Challenges
[1] Which tools does the opening line of the LitePipeline description say the system is based on?
[2] Can you summarize the LitePipeline description in two sentences?

Text to read
— Begin —

LitePipeline
A lightweight, scalable, distributed pipeline system, based on Python3, tornado, venv-pack, pyinstaller.
All code based on Python3, do not use Python2!, no windows support currently.
It still under development, so, maybe have some bugs or not stable enough!
You can use LitePipeline with LiteDFS, a distributed file system, based on Python3, tornado, inspired by HDFS.
See LiteDFS at https://github.com/fiefdx/LiteDFS
Features
-
workload balance
-
support dynamically generate actions
-
scalable with add / remove node
-
lightweight, pure python implementation
-
based on venv-pack, easily deploy / update application
-
support daily timing schedule task
-
support command line and web UI interfaces
-
two level pipeline topologies, low level pipeline constructed with actions, high level pipeline constructed with applications
-
support to use docker container to run action
-
support long running & auto start service
-
support to deploy venv package separate from application package
Conceptions
-
manager(litemanager): the central node of the cluster, manage all deployed applications, moniter tasks's status.
-
node(litenode): the worker node of the cluster, execute task's action, update action's result/status to manager.

— End —

Supplied material

— Begin —

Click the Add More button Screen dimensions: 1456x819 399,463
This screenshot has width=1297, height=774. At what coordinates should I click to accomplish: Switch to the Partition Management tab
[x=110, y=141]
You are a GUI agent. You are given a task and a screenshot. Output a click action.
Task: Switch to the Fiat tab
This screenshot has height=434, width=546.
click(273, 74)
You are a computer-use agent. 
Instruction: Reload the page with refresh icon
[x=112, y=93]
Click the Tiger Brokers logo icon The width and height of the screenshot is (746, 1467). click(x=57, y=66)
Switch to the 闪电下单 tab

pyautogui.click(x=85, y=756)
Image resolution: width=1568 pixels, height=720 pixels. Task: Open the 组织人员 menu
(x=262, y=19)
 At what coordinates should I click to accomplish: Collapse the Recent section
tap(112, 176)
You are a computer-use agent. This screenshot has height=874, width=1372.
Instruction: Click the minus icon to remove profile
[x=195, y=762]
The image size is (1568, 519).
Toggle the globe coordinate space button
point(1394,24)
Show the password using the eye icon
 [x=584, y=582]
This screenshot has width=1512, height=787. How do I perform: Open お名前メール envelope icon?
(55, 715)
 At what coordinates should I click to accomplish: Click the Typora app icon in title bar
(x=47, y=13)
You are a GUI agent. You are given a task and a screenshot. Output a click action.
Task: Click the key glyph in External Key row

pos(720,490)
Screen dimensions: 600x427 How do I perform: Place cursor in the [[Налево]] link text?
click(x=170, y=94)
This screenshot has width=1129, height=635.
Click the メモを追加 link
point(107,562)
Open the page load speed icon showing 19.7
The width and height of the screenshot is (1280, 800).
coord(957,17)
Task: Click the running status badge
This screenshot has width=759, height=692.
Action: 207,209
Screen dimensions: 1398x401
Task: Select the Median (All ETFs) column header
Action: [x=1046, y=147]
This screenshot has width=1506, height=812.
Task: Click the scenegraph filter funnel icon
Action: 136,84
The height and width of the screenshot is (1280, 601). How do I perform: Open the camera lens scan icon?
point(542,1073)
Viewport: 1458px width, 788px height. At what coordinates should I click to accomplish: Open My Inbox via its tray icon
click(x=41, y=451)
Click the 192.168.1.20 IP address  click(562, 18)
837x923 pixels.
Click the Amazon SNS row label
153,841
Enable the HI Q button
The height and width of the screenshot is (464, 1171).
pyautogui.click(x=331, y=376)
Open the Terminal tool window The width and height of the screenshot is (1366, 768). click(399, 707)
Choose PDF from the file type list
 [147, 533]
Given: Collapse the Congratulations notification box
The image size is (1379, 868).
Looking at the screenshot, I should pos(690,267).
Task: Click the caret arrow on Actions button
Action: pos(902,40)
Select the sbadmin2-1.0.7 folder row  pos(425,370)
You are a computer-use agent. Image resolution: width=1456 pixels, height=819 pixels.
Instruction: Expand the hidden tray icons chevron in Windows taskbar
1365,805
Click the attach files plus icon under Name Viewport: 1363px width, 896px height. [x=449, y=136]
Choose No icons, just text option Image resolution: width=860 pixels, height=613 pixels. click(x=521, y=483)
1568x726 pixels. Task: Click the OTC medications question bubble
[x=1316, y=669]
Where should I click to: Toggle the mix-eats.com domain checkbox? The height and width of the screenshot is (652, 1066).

— End —

Expected results
[1]
Python3
tornado
venv-pack
pyinstaller

[2] LitePipeline is a lightweight, scalable, distributed pipeline system built on Python3, tornado, venv-pack and pyinstaller. It is still under development and has no Windows support, and its cluster has a central manager that handles deployed applications and monitors task status, plus worker nodes that execute actions and report results back to the manager.